GIVEN ENTRIES
________________________________________
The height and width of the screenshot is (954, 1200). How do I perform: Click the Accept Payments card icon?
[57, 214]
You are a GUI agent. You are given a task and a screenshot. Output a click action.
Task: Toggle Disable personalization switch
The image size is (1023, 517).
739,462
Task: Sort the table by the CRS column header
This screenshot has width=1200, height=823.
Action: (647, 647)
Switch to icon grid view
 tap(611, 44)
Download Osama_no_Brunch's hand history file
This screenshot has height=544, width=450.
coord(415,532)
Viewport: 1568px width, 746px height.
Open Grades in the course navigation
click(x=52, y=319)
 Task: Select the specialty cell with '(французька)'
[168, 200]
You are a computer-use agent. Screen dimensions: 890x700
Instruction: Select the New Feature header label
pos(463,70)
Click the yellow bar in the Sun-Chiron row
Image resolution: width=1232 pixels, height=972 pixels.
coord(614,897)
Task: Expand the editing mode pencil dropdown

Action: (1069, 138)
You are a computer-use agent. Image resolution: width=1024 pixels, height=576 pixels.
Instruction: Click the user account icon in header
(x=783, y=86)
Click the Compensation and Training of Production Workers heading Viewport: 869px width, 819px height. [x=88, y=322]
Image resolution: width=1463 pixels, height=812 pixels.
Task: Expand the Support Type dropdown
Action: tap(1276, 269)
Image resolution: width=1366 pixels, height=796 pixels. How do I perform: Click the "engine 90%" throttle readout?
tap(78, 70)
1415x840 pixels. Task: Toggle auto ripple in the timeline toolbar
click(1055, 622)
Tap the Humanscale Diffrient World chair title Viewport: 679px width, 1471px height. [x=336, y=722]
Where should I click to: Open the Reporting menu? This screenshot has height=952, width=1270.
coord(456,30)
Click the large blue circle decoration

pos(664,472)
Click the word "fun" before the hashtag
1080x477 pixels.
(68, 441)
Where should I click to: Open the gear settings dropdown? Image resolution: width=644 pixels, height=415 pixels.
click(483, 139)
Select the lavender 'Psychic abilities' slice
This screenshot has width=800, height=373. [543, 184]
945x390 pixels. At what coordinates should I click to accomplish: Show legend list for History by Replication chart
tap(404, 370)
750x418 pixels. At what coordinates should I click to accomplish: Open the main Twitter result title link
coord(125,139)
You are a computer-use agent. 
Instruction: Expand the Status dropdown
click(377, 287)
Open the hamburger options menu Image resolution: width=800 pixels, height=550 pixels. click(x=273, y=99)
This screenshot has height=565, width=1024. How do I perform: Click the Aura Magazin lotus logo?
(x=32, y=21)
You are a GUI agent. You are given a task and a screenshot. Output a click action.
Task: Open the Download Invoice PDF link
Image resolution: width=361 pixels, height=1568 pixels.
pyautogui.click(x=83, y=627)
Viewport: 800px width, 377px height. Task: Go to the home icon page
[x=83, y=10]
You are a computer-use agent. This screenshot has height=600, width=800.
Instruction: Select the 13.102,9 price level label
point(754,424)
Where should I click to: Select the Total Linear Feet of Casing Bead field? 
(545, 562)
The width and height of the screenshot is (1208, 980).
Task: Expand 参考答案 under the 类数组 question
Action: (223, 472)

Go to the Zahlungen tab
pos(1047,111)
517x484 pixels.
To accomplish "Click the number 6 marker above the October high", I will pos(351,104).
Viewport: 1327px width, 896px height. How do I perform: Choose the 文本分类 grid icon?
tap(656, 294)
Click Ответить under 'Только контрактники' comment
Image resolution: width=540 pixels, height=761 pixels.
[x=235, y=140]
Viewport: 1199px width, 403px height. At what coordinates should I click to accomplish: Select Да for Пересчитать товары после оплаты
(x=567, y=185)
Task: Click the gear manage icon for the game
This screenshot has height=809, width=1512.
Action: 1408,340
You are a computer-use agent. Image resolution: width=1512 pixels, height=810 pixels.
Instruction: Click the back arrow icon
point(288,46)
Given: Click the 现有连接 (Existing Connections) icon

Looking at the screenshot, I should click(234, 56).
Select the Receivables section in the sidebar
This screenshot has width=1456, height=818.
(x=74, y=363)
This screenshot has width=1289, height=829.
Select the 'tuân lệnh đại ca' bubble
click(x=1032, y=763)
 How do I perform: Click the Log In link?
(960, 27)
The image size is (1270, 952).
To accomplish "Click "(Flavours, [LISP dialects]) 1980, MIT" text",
________________________________________
WRITTEN REQUEST
Copy the data above verbatim, from the line with "750x418 pixels. At" through the line with "pos(1047,111)", both included.

RESULT OF THIS TASK
750x418 pixels. At what coordinates should I click to accomplish: Open the main Twitter result title link
coord(125,139)
You are a computer-use agent. 
Instruction: Expand the Status dropdown
click(377, 287)
Open the hamburger options menu Image resolution: width=800 pixels, height=550 pixels. click(x=273, y=99)
This screenshot has height=565, width=1024. How do I perform: Click the Aura Magazin lotus logo?
(x=32, y=21)
You are a GUI agent. You are given a task and a screenshot. Output a click action.
Task: Open the Download Invoice PDF link
Image resolution: width=361 pixels, height=1568 pixels.
pyautogui.click(x=83, y=627)
Viewport: 800px width, 377px height. Task: Go to the home icon page
[x=83, y=10]
You are a computer-use agent. This screenshot has height=600, width=800.
Instruction: Select the 13.102,9 price level label
point(754,424)
Where should I click to: Select the Total Linear Feet of Casing Bead field? 
(545, 562)
The width and height of the screenshot is (1208, 980).
Task: Expand 参考答案 under the 类数组 question
Action: (223, 472)

Go to the Zahlungen tab
pos(1047,111)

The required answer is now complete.